§ What the task asks
Every record must be copied exactly. Leave nothing out.
BEGIN
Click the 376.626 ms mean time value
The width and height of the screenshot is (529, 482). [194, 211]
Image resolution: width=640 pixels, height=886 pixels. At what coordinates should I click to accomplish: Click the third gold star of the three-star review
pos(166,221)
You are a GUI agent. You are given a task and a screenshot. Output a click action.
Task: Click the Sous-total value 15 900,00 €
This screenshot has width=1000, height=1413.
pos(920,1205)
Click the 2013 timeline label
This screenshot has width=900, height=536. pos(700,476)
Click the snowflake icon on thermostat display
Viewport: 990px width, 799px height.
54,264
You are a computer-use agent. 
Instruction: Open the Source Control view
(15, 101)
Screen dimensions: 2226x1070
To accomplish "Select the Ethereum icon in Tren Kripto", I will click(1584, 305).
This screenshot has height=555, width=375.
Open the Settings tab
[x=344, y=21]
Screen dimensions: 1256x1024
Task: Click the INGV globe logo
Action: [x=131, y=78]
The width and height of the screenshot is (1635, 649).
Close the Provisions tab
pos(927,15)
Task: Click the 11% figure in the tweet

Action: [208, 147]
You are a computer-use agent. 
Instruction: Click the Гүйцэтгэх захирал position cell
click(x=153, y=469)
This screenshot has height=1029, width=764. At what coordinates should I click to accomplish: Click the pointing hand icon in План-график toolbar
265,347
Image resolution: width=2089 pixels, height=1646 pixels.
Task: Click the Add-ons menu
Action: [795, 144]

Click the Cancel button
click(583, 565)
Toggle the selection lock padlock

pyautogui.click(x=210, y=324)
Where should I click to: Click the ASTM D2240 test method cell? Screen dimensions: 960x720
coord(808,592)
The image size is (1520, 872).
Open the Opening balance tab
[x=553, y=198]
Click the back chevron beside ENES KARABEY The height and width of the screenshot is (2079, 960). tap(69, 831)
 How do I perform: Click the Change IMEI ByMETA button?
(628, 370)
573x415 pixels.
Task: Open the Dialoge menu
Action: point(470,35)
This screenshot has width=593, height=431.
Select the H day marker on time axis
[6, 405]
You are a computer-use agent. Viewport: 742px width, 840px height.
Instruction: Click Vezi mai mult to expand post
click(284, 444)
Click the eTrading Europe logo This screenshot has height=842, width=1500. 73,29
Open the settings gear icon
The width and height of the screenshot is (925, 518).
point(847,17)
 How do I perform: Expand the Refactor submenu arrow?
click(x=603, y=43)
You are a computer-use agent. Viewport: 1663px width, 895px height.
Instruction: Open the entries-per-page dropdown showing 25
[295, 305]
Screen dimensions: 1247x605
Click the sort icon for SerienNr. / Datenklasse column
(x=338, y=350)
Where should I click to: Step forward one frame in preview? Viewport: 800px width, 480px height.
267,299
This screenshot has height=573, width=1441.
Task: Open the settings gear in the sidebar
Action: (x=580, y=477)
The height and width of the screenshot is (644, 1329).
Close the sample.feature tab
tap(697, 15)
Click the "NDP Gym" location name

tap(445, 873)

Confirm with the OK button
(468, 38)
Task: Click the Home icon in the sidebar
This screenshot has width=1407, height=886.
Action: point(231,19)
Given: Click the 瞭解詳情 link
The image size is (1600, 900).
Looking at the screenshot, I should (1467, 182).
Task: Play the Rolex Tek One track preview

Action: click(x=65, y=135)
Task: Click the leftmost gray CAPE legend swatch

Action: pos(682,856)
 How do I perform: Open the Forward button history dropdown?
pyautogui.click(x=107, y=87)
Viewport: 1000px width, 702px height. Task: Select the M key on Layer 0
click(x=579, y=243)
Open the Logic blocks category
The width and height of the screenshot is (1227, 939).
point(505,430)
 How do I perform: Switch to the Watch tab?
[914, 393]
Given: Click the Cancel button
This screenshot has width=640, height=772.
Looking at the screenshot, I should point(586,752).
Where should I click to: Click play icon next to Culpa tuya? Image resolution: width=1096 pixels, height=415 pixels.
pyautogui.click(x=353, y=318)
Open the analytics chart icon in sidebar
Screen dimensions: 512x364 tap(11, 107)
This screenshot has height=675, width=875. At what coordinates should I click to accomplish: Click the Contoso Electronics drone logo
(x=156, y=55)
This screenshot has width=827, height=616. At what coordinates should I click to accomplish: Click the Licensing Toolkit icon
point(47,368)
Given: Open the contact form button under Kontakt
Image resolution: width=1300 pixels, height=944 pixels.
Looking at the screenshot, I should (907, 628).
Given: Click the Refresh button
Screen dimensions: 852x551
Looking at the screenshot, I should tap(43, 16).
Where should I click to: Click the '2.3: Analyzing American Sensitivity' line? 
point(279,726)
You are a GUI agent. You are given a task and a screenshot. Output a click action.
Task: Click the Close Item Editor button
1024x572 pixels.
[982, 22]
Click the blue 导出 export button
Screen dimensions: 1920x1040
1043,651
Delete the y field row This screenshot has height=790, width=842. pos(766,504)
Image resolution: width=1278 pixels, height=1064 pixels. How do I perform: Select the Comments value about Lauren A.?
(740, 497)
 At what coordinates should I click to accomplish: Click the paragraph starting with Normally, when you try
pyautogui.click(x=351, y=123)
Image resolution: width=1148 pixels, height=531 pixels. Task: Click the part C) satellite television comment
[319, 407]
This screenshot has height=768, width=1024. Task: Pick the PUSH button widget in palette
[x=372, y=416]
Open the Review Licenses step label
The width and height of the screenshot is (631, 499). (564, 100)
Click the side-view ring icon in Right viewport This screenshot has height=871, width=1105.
END
§ Answer below
Click the 376.626 ms mean time value
The width and height of the screenshot is (529, 482). [194, 211]
Image resolution: width=640 pixels, height=886 pixels. At what coordinates should I click to accomplish: Click the third gold star of the three-star review
pos(166,221)
You are a GUI agent. You are given a task and a screenshot. Output a click action.
Task: Click the Sous-total value 15 900,00 €
This screenshot has width=1000, height=1413.
pos(920,1205)
Click the 2013 timeline label
This screenshot has width=900, height=536. pos(700,476)
Click the snowflake icon on thermostat display
Viewport: 990px width, 799px height.
54,264
You are a computer-use agent. 
Instruction: Open the Source Control view
(15, 101)
Screen dimensions: 2226x1070
To accomplish "Select the Ethereum icon in Tren Kripto", I will click(1584, 305).
This screenshot has height=555, width=375.
Open the Settings tab
[x=344, y=21]
Screen dimensions: 1256x1024
Task: Click the INGV globe logo
Action: [x=131, y=78]
The width and height of the screenshot is (1635, 649).
Close the Provisions tab
pos(927,15)
Task: Click the 11% figure in the tweet

Action: [208, 147]
You are a computer-use agent. 
Instruction: Click the Гүйцэтгэх захирал position cell
click(x=153, y=469)
This screenshot has height=1029, width=764. At what coordinates should I click to accomplish: Click the pointing hand icon in План-график toolbar
265,347
Image resolution: width=2089 pixels, height=1646 pixels.
Task: Click the Add-ons menu
Action: [795, 144]

Click the Cancel button
click(583, 565)
Toggle the selection lock padlock

pyautogui.click(x=210, y=324)
Where should I click to: Click the ASTM D2240 test method cell? Screen dimensions: 960x720
coord(808,592)
The image size is (1520, 872).
Open the Opening balance tab
[x=553, y=198]
Click the back chevron beside ENES KARABEY The height and width of the screenshot is (2079, 960). tap(69, 831)
 How do I perform: Click the Change IMEI ByMETA button?
(628, 370)
573x415 pixels.
Task: Open the Dialoge menu
Action: point(470,35)
This screenshot has width=593, height=431.
Select the H day marker on time axis
[6, 405]
You are a computer-use agent. Viewport: 742px width, 840px height.
Instruction: Click Vezi mai mult to expand post
click(284, 444)
Click the eTrading Europe logo This screenshot has height=842, width=1500. 73,29
Open the settings gear icon
The width and height of the screenshot is (925, 518).
point(847,17)
 How do I perform: Expand the Refactor submenu arrow?
click(x=603, y=43)
You are a computer-use agent. Viewport: 1663px width, 895px height.
Instruction: Open the entries-per-page dropdown showing 25
[295, 305]
Screen dimensions: 1247x605
Click the sort icon for SerienNr. / Datenklasse column
(x=338, y=350)
Where should I click to: Step forward one frame in preview? Viewport: 800px width, 480px height.
267,299
This screenshot has height=573, width=1441.
Task: Open the settings gear in the sidebar
Action: (x=580, y=477)
The height and width of the screenshot is (644, 1329).
Close the sample.feature tab
tap(697, 15)
Click the "NDP Gym" location name

tap(445, 873)

Confirm with the OK button
(468, 38)
Task: Click the Home icon in the sidebar
This screenshot has width=1407, height=886.
Action: point(231,19)
Given: Click the 瞭解詳情 link
The image size is (1600, 900).
Looking at the screenshot, I should (1467, 182).
Task: Play the Rolex Tek One track preview

Action: click(x=65, y=135)
Task: Click the leftmost gray CAPE legend swatch

Action: pos(682,856)
 How do I perform: Open the Forward button history dropdown?
pyautogui.click(x=107, y=87)
Viewport: 1000px width, 702px height. Task: Select the M key on Layer 0
click(x=579, y=243)
Open the Logic blocks category
The width and height of the screenshot is (1227, 939).
point(505,430)
 How do I perform: Switch to the Watch tab?
[914, 393]
Given: Click the Cancel button
This screenshot has width=640, height=772.
Looking at the screenshot, I should point(586,752).
Where should I click to: Click play icon next to Culpa tuya? Image resolution: width=1096 pixels, height=415 pixels.
pyautogui.click(x=353, y=318)
Open the analytics chart icon in sidebar
Screen dimensions: 512x364 tap(11, 107)
This screenshot has height=675, width=875. At what coordinates should I click to accomplish: Click the Contoso Electronics drone logo
(x=156, y=55)
This screenshot has width=827, height=616. At what coordinates should I click to accomplish: Click the Licensing Toolkit icon
point(47,368)
Given: Open the contact form button under Kontakt
Image resolution: width=1300 pixels, height=944 pixels.
Looking at the screenshot, I should (907, 628).
Given: Click the Refresh button
Screen dimensions: 852x551
Looking at the screenshot, I should tap(43, 16).
Where should I click to: Click the '2.3: Analyzing American Sensitivity' line? 
point(279,726)
You are a GUI agent. You are given a task and a screenshot. Output a click action.
Task: Click the Close Item Editor button
1024x572 pixels.
[982, 22]
Click the blue 导出 export button
Screen dimensions: 1920x1040
1043,651
Delete the y field row This screenshot has height=790, width=842. pos(766,504)
Image resolution: width=1278 pixels, height=1064 pixels. How do I perform: Select the Comments value about Lauren A.?
(740, 497)
 At what coordinates should I click to accomplish: Click the paragraph starting with Normally, when you try
pyautogui.click(x=351, y=123)
Image resolution: width=1148 pixels, height=531 pixels. Task: Click the part C) satellite television comment
[319, 407]
This screenshot has height=768, width=1024. Task: Pick the PUSH button widget in palette
[x=372, y=416]
Open the Review Licenses step label
The width and height of the screenshot is (631, 499). (564, 100)
Click the side-view ring icon in Right viewport This screenshot has height=871, width=1105.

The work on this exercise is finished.